# WHAT IS BEING ASKED
Retype every line of the records exactly.
################
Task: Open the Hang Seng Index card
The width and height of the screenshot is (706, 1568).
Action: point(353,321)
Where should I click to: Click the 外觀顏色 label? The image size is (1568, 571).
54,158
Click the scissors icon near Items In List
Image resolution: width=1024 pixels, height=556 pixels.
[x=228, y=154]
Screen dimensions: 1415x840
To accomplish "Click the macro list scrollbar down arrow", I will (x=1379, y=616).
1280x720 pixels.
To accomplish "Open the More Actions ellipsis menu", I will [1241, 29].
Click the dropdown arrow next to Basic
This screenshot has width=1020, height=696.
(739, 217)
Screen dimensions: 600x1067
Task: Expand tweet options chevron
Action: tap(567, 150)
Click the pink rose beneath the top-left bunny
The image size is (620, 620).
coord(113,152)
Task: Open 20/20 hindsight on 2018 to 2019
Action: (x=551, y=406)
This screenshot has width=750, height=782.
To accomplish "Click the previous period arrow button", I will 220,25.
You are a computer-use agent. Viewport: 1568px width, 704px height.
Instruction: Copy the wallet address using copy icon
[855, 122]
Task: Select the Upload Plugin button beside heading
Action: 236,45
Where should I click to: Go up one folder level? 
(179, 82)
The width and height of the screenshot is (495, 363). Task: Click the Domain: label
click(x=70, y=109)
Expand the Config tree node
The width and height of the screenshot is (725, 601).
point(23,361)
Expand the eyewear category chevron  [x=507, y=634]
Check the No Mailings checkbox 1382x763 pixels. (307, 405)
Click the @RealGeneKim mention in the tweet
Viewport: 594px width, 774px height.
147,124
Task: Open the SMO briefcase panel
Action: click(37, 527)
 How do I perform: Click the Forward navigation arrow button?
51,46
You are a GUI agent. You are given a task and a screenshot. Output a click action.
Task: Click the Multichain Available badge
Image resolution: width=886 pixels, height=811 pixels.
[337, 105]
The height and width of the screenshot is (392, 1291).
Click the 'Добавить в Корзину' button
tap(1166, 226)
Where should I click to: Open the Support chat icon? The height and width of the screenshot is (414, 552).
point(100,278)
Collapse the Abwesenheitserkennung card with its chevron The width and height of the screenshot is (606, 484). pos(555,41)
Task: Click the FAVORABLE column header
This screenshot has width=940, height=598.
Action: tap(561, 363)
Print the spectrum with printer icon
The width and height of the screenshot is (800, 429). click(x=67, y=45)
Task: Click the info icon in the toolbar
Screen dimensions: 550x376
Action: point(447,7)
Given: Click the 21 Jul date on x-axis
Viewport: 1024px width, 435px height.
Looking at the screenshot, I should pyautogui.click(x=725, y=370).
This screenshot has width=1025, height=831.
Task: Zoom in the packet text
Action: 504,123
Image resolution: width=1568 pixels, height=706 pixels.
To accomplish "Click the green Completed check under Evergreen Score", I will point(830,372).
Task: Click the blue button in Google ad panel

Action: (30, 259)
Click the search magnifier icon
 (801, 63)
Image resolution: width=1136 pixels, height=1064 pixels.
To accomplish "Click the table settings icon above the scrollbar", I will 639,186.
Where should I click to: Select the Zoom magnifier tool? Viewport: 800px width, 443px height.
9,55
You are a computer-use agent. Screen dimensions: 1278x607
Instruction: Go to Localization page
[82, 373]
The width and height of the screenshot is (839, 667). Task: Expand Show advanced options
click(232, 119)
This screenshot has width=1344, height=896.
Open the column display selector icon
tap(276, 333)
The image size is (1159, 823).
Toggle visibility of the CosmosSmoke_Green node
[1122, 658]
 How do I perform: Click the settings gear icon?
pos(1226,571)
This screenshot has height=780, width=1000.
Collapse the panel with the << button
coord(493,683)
################
# SOLUTION TO THIS PROBLEM
Task: Open the Hang Seng Index card
The width and height of the screenshot is (706, 1568).
Action: point(353,321)
Where should I click to: Click the 外觀顏色 label? The image size is (1568, 571).
54,158
Click the scissors icon near Items In List
Image resolution: width=1024 pixels, height=556 pixels.
[x=228, y=154]
Screen dimensions: 1415x840
To accomplish "Click the macro list scrollbar down arrow", I will (x=1379, y=616).
1280x720 pixels.
To accomplish "Open the More Actions ellipsis menu", I will [1241, 29].
Click the dropdown arrow next to Basic
This screenshot has width=1020, height=696.
(739, 217)
Screen dimensions: 600x1067
Task: Expand tweet options chevron
Action: tap(567, 150)
Click the pink rose beneath the top-left bunny
The image size is (620, 620).
coord(113,152)
Task: Open 20/20 hindsight on 2018 to 2019
Action: (x=551, y=406)
This screenshot has width=750, height=782.
To accomplish "Click the previous period arrow button", I will 220,25.
You are a computer-use agent. Viewport: 1568px width, 704px height.
Instruction: Copy the wallet address using copy icon
[855, 122]
Task: Select the Upload Plugin button beside heading
Action: 236,45
Where should I click to: Go up one folder level? 
(179, 82)
The width and height of the screenshot is (495, 363). Task: Click the Domain: label
click(x=70, y=109)
Expand the Config tree node
The width and height of the screenshot is (725, 601).
point(23,361)
Expand the eyewear category chevron  [x=507, y=634]
Check the No Mailings checkbox 1382x763 pixels. (307, 405)
Click the @RealGeneKim mention in the tweet
Viewport: 594px width, 774px height.
147,124
Task: Open the SMO briefcase panel
Action: click(37, 527)
 How do I perform: Click the Forward navigation arrow button?
51,46
You are a GUI agent. You are given a task and a screenshot. Output a click action.
Task: Click the Multichain Available badge
Image resolution: width=886 pixels, height=811 pixels.
[337, 105]
The height and width of the screenshot is (392, 1291).
Click the 'Добавить в Корзину' button
tap(1166, 226)
Where should I click to: Open the Support chat icon? The height and width of the screenshot is (414, 552).
point(100,278)
Collapse the Abwesenheitserkennung card with its chevron The width and height of the screenshot is (606, 484). pos(555,41)
Task: Click the FAVORABLE column header
This screenshot has width=940, height=598.
Action: tap(561, 363)
Print the spectrum with printer icon
The width and height of the screenshot is (800, 429). click(x=67, y=45)
Task: Click the info icon in the toolbar
Screen dimensions: 550x376
Action: point(447,7)
Given: Click the 21 Jul date on x-axis
Viewport: 1024px width, 435px height.
Looking at the screenshot, I should pyautogui.click(x=725, y=370).
This screenshot has width=1025, height=831.
Task: Zoom in the packet text
Action: 504,123
Image resolution: width=1568 pixels, height=706 pixels.
To accomplish "Click the green Completed check under Evergreen Score", I will point(830,372).
Task: Click the blue button in Google ad panel

Action: (30, 259)
Click the search magnifier icon
 (801, 63)
Image resolution: width=1136 pixels, height=1064 pixels.
To accomplish "Click the table settings icon above the scrollbar", I will 639,186.
Where should I click to: Select the Zoom magnifier tool? Viewport: 800px width, 443px height.
9,55
You are a computer-use agent. Screen dimensions: 1278x607
Instruction: Go to Localization page
[82, 373]
The width and height of the screenshot is (839, 667). Task: Expand Show advanced options
click(232, 119)
This screenshot has width=1344, height=896.
Open the column display selector icon
tap(276, 333)
The image size is (1159, 823).
Toggle visibility of the CosmosSmoke_Green node
[1122, 658]
 How do I perform: Click the settings gear icon?
pos(1226,571)
This screenshot has height=780, width=1000.
Collapse the panel with the << button
coord(493,683)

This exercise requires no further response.